Consigne =>
Recopiez la partie de l'extrait de texte qui commence par les mots « Enfin, une entreprise » et se termine par « le plan de continuation ? », en remplaçant « dirigeants » par « responsables ».

Extrait de texte =>
____________________

Le soutien des créanciers est également clé pour la mise en place d’un plan de continuation. Les entreprises doivent être en mesure de négocier des aménagements avec leurs créanciers, comme des délais de paiement ou des remises de dettes. Cette collaboration est essentielle pour assurer la viabilité du plan et la poursuite de l’activité.
Enfin, une entreprise souhaitant bénéficier d’un plan de continuation doit pouvoir compter sur une gestion saine et rigoureuse durant la période de redressement. L’engagement des dirigeants à mettre en œuvre les mesures nécessaires pour redresser la situation financière de l’entreprise est un facteur clé pour la réussite du plan de continuation.
Que contient le plan de continuation ?
Le plan de continuation est composé de tous les éléments qui permettent à l’entreprise d’opérer un redressement de sa situation.
Il est élaboré par le débiteur avec l’assistance de l’administrateur judiciaire désigné dans le cadre de la procédure. Le plan est directement tiré des conclusions de l’administrateur judiciaire sur l’état de santé de l’entreprise.
En effet, à l’ouverture de la procédure, une période d’observation est mise en place pour permettre à l’administrateur judiciaire d’établir un bilan économique et social de l’entreprise. C’est à partir de ce bilan que le débiteur élabore le plan de continuation après consultation et négociation avec les créanciers et les représentants du personnel.
Chaque plan de continuation est unique en fonction de la situation de l’entreprise, pour autant, il contient quasi systématiquement les éléments suivants :
- une explication sur le contexte qui a mené aux difficultés et sur la nature des difficultés rencontrées ;
- les modalités de règlement des créances et d’apurement du passif ;
- l’identification des personnes qui doivent exécuter le plan ;
- les perspectives d’emplois et les mesures sociales qui ont déjà été mises en place ;
- les mesures économiques de réorganisation.
Plus le plan de continuation est complet et précis, plus il a de chance d’être adopté par le juge.
Quelle est la durée du plan de continuation ?
Une fois le plan rédigé, il est présenté au juge qui décide de son adoption et fixe la durée du plan. Le plan ne peut pas dépasser une durée de 10 ans (15 ans en matière agricole).
Un commissaire à l’exécution du plan est nommé pour veiller au respect des délais et des engagements prévus par le plan. C’est bien souvent le mandataire ou l’administrateur judiciaire qui sont nommés à ces rôles.
Le plan de continuation d’activité doit ensuite être exécuté dans les délais par le débiteur. Si tout se passe bien et que le plan est suivi, la clôture de la procédure est prononcée au terme de la durée du plan. Cela signe donc la fin du plan de continuation.
Plan de continuation : quelles conséquences ?

____________________

Données fournies =>

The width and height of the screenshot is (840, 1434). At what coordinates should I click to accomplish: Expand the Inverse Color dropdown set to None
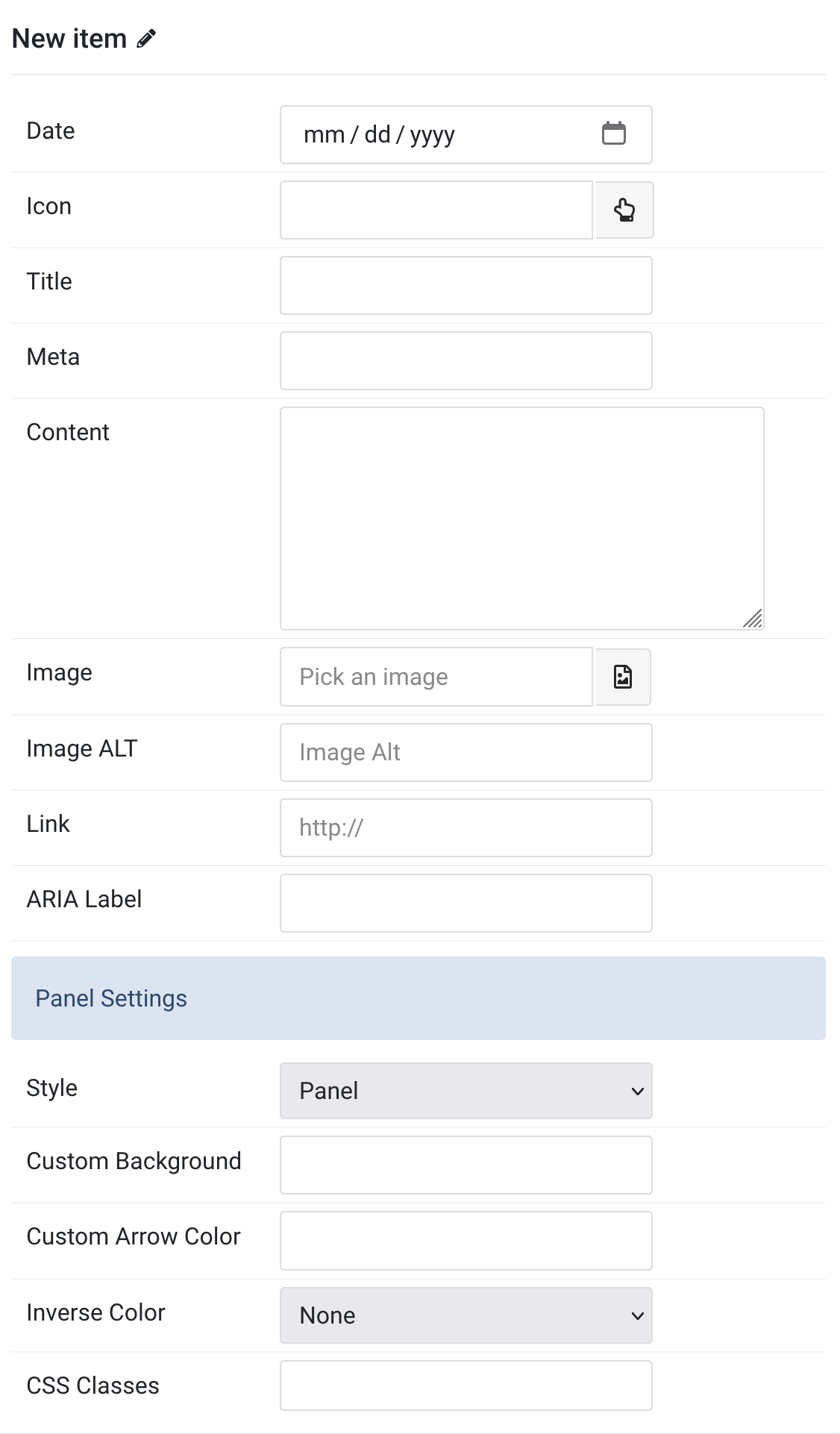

____________________

Résultat =>
Enfin, une entreprise souhaitant bénéficier d’un plan de continuation doit pouvoir compter sur une gestion saine et rigoureuse durant la période de redressement. L’engagement des responsables à mettre en œuvre les mesures nécessaires pour redresser la situation financière de l’entreprise est un facteur clé pour la réussite du plan de continuation.
Que contient le plan de continuation ?